-- START OF Data for this task --

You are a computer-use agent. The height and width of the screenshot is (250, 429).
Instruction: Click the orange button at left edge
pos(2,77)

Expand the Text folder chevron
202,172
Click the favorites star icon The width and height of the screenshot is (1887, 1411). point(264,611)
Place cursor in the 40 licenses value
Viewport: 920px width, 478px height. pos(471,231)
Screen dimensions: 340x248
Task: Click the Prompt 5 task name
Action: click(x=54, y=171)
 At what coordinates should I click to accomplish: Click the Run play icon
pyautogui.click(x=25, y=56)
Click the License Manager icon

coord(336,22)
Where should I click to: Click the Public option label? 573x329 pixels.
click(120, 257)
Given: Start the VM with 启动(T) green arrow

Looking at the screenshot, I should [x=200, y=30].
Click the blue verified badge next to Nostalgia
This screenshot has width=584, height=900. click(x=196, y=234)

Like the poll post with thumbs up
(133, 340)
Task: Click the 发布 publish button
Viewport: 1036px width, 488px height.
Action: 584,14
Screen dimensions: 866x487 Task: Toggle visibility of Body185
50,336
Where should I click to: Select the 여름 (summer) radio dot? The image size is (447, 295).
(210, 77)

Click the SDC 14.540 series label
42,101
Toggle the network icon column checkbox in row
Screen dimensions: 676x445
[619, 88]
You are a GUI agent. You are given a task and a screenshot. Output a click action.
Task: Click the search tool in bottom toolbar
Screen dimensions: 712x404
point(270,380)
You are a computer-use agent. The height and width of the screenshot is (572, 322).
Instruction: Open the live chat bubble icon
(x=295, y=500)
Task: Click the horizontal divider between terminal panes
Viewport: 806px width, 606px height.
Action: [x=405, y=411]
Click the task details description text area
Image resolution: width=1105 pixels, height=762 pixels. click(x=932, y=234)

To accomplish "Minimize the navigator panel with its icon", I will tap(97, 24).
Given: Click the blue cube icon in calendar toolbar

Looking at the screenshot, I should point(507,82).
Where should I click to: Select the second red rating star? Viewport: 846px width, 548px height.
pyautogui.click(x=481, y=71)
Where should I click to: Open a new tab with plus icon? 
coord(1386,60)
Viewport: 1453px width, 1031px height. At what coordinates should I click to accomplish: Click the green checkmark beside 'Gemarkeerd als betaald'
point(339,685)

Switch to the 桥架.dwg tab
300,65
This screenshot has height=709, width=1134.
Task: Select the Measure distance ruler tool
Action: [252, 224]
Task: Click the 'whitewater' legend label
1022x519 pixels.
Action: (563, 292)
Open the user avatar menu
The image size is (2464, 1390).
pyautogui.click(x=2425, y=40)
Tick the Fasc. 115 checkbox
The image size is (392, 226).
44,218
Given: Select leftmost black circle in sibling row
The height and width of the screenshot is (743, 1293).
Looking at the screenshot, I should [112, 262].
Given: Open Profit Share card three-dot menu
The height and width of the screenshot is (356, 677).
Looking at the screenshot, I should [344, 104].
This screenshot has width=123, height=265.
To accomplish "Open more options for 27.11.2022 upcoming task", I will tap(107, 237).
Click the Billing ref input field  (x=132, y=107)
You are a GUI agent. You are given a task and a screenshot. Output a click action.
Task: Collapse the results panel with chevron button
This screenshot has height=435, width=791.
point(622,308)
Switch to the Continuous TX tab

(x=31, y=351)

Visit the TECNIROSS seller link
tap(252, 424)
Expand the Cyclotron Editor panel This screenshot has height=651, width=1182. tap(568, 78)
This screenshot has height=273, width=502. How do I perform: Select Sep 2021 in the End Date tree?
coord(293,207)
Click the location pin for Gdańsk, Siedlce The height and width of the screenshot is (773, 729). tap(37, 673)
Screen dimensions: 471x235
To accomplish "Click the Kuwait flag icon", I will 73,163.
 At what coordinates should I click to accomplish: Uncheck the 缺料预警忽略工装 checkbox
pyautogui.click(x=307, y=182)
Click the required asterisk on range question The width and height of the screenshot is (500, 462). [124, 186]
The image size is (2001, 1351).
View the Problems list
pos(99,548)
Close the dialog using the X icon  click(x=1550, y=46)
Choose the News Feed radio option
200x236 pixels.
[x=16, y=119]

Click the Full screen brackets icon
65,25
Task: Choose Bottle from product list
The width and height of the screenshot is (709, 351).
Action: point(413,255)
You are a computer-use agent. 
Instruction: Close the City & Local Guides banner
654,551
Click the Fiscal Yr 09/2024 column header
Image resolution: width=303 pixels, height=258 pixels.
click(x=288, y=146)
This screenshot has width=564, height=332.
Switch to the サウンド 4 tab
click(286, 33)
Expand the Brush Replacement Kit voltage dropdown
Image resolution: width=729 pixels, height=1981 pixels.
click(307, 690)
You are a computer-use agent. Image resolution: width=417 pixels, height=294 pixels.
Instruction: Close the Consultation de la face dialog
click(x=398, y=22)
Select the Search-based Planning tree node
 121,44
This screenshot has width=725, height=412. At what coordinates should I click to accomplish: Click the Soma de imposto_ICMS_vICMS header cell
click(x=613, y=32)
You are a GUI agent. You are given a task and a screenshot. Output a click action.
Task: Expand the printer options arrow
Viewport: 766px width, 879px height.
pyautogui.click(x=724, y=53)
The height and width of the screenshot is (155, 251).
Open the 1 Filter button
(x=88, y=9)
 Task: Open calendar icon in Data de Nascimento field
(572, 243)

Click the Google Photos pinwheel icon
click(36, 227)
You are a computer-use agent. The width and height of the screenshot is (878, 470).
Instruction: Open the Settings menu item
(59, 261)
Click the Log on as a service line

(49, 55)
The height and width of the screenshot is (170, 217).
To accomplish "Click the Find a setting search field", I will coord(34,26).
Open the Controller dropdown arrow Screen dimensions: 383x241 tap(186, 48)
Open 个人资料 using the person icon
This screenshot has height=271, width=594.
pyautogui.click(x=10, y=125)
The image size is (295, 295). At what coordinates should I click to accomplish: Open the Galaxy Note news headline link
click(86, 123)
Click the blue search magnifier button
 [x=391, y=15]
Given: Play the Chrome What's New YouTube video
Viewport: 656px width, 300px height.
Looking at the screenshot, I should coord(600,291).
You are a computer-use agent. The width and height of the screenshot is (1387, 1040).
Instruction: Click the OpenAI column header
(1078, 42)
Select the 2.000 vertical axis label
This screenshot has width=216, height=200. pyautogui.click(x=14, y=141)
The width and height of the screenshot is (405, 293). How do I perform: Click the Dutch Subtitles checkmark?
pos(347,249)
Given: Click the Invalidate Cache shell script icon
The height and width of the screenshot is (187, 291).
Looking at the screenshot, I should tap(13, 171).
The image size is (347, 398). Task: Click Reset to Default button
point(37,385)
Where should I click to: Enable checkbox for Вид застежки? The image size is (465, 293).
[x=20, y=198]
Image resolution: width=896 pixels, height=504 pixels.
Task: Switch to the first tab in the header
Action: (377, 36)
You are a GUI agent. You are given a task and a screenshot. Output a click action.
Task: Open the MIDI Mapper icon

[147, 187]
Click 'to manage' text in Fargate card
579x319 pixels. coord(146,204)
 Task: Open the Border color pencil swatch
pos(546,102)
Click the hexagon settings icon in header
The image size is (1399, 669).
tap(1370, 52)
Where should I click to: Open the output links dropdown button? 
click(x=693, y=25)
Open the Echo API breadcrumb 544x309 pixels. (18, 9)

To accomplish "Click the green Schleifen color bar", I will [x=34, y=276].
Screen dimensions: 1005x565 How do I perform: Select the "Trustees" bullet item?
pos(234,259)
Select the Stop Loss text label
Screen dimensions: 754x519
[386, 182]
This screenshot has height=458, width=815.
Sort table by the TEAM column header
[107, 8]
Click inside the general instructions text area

-- END OF Data for this task --

=== What to do ===
Return the lines between the one holding "This screenshot has width=123, height=265." and the one holding "Expand the Cyclotron", inclusive, copied without any change.

=== Complete output ===
This screenshot has width=123, height=265.
To accomplish "Open more options for 27.11.2022 upcoming task", I will tap(107, 237).
Click the Billing ref input field  (x=132, y=107)
You are a GUI agent. You are given a task and a screenshot. Output a click action.
Task: Collapse the results panel with chevron button
This screenshot has height=435, width=791.
point(622,308)
Switch to the Continuous TX tab

(x=31, y=351)

Visit the TECNIROSS seller link
tap(252, 424)
Expand the Cyclotron Editor panel This screenshot has height=651, width=1182. tap(568, 78)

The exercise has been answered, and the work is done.